Nevertheless, Delaney is optimistic. Despite increased restrictions and the Omicron outbreak, she believes 2022 could be a good year.
“There are some studies that show domestic travel in Canada could be up 23 per cent over 2019, as of this year,” she said.
“In particular, Nova Scotia has a spotlight in Atlantic Canada for quality of life and being a safe destination to visit. It’s a great (business) opportunity once we get out.”
Attracting visitors is not the only challenge the industry faces. Delaney, who also is the general manager of Halifax’s Cambridge Suites, said staffing is a major problem.
“There were some pretty massive layoffs in the first and second waves of COVID and a lot of people chose to leave the industry and find something else,” she said.
“It also doesn’t help that there’s an overall labour shortage, both throughout Canada and globally.”
Delaney added that hotels are competing against each other for a limited number of staff, and also against work opportunities outside the hospitality industry.

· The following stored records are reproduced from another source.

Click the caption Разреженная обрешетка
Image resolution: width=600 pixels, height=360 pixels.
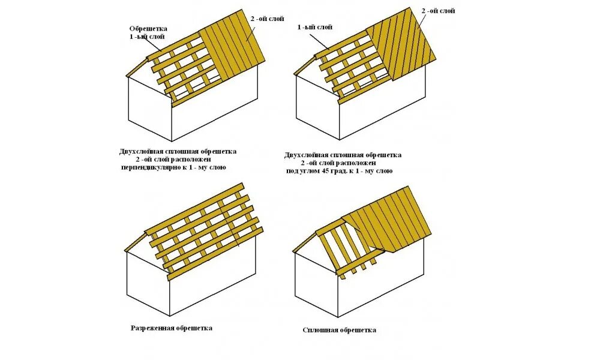(x=172, y=328)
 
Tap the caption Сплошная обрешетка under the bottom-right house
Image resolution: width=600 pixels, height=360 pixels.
(x=340, y=330)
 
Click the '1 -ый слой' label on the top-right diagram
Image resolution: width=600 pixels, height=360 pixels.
(x=315, y=27)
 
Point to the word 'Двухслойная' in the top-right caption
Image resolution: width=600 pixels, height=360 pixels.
(x=306, y=155)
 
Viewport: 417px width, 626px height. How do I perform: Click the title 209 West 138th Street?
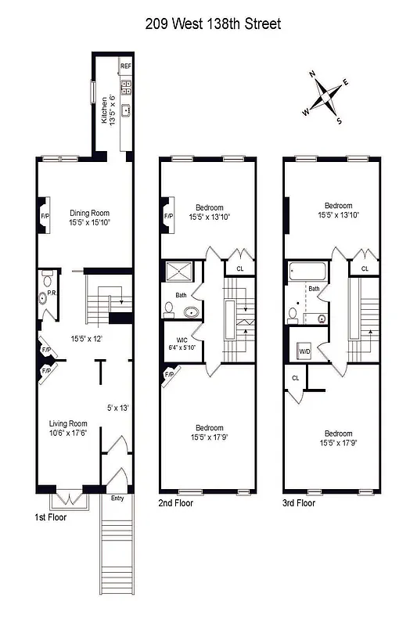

“The healthcare system is a great example,” she said. “Many people who used to work at hotels are now working at COVID-19 stations. Having a strong labour force is no longer just about recruitment. It’s about retention.”
These staffing challenges are shared by businesses outside Halifax.
For both Dylan Meisner, general manager of White Point Beach Resort and Erica Byleveld, hospitality manager of Wolfville’s Tattingstone Inn, the release of government financial support made staff retention especially difficult.
“We were actually saying ‘no’ to new employees before the pandemic,” Byleveld said. “The only problem was that after the pandemic hit, everyone who had been off work wanted to keep making government aid. There were a lot of people who really needed it, but there were a lot who could have been working and decided not to.”
And according to Meisner, “CERB was originally a disincentive for people to come to work since it was equal to minimum wage.”
But both Meisner and Byleveld added that adjustments were made as needed.
“We did everything with staff safety in mind and focused on the mental well-being of our hourly associates,” Meisner said.
“That ended up translating into a pretty positive work experience. We now have 135 people on staff, which is huge — probably the largest in the province. I have huge respect and thanks for all of them.”
The Tattingstone Inn raised its wages, which Byleveld hopes will attract more staff to add to the inn’s complement of nine employees.
Byleveld also said new business ideas have been essential in helping maintain revenue streams during the pandemic.
“We’re not getting our numbers and revenues for stays and reservations, but we’ve started things like dinners and weekend brunches,” she said.
“Business also improved in 2021 when we worked with other businesses to host activities like wine tours.”
Meisner also said he’s thankful to see White Point Beach Resort making it through the pandemic.
“We saw a drop in business, but we made out OK,” he said. “We were lucky enough to have received government subsidies throughout.”
Meisner added that although White Point Beach Resort has closed three times during the pandemic, including a three-week period last month, the impact was not too devastating.
“We’ve seen an increase in our shoulder season business because people couldn’t go south and there was a desire to get out and have some sense of normalcy.”